### WHAT THE TASK REQUIRES
Render the records from their first line through the line containing "coord(131,274)", inclusive, as a JSON list of strings with one string per line and blank lines omitted.

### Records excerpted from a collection
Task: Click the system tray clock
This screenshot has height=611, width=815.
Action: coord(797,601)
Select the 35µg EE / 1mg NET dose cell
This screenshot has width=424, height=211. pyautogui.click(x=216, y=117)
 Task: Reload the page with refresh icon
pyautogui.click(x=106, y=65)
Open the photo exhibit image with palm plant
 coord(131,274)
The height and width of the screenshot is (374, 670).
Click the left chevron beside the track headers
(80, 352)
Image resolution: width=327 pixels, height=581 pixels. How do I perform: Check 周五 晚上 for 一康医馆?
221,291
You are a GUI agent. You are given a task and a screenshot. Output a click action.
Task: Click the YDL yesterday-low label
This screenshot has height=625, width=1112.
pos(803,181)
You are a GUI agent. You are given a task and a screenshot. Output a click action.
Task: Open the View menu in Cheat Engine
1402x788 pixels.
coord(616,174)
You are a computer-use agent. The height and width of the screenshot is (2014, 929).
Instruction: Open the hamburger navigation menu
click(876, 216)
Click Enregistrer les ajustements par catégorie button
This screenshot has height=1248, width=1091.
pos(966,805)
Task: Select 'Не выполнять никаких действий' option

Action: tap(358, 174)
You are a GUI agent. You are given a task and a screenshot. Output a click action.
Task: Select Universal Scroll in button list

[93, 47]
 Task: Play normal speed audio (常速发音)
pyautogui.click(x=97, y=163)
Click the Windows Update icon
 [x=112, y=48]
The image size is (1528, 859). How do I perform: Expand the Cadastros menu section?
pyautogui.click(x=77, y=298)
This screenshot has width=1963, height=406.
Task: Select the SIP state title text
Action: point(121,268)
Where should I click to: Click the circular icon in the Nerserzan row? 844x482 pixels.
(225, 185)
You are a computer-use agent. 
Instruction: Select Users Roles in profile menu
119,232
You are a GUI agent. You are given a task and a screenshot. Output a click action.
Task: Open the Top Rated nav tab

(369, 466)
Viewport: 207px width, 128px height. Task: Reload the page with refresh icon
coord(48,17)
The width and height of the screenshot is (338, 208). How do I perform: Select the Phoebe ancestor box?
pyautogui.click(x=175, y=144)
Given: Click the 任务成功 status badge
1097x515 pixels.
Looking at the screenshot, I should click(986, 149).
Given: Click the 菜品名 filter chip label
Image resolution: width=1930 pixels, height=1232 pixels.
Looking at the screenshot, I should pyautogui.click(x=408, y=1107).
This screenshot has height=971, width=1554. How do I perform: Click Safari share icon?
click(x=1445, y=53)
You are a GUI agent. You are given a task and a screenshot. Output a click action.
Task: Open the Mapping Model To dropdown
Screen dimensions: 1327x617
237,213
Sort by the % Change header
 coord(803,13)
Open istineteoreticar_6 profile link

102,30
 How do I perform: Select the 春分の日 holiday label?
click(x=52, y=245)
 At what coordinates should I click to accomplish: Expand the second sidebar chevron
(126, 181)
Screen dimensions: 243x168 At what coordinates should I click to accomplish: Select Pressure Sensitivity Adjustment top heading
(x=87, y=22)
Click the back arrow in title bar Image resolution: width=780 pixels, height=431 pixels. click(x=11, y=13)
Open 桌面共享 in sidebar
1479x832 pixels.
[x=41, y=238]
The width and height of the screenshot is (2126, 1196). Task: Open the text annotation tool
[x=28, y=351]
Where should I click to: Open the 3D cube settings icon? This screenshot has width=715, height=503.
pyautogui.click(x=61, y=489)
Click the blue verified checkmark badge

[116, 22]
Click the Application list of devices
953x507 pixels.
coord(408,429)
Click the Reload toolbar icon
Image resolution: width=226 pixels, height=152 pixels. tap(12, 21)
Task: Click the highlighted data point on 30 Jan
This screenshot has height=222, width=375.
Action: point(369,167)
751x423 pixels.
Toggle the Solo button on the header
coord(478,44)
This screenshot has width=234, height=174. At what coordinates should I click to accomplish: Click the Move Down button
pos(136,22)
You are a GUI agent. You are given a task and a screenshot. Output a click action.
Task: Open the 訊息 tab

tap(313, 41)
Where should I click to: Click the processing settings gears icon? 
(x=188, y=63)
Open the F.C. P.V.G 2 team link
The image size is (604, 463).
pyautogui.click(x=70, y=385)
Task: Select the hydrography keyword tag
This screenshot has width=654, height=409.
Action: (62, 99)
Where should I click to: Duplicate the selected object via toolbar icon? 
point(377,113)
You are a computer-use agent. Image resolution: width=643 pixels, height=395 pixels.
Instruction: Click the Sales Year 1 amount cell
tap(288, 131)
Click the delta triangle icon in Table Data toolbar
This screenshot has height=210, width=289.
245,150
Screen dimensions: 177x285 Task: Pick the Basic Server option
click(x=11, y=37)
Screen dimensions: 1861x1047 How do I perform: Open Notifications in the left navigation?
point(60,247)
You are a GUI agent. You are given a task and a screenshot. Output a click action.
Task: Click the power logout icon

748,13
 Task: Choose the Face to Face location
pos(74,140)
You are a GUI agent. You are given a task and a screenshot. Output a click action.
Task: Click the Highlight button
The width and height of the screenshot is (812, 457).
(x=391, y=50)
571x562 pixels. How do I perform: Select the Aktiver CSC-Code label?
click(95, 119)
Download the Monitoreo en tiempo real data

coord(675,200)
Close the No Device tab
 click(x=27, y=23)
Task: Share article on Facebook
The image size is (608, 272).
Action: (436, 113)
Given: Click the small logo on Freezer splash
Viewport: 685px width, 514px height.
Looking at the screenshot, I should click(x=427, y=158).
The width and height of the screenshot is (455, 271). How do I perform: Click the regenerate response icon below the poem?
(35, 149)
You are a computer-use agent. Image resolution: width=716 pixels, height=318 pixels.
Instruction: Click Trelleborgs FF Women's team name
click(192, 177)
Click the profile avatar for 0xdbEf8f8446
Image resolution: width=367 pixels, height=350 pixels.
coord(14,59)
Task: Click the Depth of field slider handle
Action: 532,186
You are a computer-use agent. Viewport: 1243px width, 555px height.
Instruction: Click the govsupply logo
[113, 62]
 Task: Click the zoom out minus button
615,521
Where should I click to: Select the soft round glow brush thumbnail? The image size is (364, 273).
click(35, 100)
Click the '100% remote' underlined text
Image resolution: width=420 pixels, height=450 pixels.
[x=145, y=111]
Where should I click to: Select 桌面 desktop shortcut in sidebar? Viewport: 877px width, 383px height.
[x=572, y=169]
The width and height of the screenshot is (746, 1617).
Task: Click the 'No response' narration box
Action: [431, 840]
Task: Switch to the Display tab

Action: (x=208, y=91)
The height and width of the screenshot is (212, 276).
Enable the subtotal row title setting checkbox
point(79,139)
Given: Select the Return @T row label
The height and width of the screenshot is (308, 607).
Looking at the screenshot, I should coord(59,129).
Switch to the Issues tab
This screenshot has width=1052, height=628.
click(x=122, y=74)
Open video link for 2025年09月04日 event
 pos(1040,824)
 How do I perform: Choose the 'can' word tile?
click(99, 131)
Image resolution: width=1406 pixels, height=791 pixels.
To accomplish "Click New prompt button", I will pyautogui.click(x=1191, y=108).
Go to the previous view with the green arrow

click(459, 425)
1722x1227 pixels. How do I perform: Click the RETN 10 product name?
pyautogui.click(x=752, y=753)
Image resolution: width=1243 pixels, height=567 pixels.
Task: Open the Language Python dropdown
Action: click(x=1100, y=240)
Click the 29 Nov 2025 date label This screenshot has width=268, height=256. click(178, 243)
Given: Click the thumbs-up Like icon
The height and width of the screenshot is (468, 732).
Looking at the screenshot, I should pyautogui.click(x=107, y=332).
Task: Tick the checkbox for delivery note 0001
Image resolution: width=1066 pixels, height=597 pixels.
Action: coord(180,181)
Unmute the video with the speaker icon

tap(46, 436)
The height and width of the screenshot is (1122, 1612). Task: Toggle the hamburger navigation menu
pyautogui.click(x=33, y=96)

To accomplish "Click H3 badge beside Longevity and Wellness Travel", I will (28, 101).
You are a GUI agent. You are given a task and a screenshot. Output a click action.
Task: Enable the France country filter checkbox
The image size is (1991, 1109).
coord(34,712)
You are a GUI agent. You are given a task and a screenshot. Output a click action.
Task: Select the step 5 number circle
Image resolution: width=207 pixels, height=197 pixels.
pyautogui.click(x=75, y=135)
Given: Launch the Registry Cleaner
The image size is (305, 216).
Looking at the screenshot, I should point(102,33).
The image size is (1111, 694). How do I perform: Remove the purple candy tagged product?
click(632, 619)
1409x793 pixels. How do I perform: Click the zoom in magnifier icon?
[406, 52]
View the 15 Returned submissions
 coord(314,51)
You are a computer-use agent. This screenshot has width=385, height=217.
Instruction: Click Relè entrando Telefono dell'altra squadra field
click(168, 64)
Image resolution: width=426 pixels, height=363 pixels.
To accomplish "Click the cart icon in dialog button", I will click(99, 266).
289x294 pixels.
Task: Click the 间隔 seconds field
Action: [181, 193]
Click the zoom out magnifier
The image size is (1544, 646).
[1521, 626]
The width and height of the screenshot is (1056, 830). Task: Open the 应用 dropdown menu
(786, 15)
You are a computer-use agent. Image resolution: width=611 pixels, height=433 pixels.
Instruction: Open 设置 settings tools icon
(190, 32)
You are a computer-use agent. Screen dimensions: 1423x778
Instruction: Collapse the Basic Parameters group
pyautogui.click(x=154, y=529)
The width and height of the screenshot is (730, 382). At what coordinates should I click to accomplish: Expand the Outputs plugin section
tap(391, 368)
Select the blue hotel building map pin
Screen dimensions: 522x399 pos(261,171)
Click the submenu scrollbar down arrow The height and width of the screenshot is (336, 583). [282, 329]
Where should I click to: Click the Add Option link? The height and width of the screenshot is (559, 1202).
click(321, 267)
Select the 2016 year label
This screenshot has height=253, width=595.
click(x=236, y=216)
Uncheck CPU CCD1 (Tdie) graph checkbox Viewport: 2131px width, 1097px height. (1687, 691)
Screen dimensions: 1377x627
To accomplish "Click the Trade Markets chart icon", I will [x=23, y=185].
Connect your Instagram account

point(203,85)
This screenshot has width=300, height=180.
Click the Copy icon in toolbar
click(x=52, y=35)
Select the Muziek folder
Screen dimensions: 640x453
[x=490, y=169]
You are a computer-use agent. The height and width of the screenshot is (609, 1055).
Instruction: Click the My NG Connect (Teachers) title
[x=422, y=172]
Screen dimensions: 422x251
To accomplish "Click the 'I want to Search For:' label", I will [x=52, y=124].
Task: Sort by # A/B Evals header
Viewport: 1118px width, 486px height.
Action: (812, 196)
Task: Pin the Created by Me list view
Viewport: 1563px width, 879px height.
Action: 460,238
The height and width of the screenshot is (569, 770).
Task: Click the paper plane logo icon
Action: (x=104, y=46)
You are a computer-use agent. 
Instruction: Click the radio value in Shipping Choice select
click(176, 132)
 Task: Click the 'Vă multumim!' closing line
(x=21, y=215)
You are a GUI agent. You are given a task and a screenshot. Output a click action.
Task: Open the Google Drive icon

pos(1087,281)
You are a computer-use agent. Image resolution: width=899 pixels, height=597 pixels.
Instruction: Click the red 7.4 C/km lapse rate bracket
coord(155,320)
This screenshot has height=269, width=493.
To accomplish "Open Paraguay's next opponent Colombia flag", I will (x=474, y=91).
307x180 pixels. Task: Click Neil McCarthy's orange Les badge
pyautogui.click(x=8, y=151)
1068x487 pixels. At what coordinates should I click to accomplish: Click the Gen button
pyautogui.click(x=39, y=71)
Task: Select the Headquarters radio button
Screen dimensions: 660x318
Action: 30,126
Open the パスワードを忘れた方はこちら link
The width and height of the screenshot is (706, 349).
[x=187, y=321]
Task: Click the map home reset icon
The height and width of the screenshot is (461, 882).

### SOLUTION TO THE PROBLEM
[
  "Task: Click the system tray clock",
  "This screenshot has height=611, width=815.",
  "Action: coord(797,601)",
  "Select the 35µg EE / 1mg NET dose cell",
  "This screenshot has width=424, height=211. pyautogui.click(x=216, y=117)",
  " Task: Reload the page with refresh icon",
  "pyautogui.click(x=106, y=65)",
  "Open the photo exhibit image with palm plant",
  " coord(131,274)"
]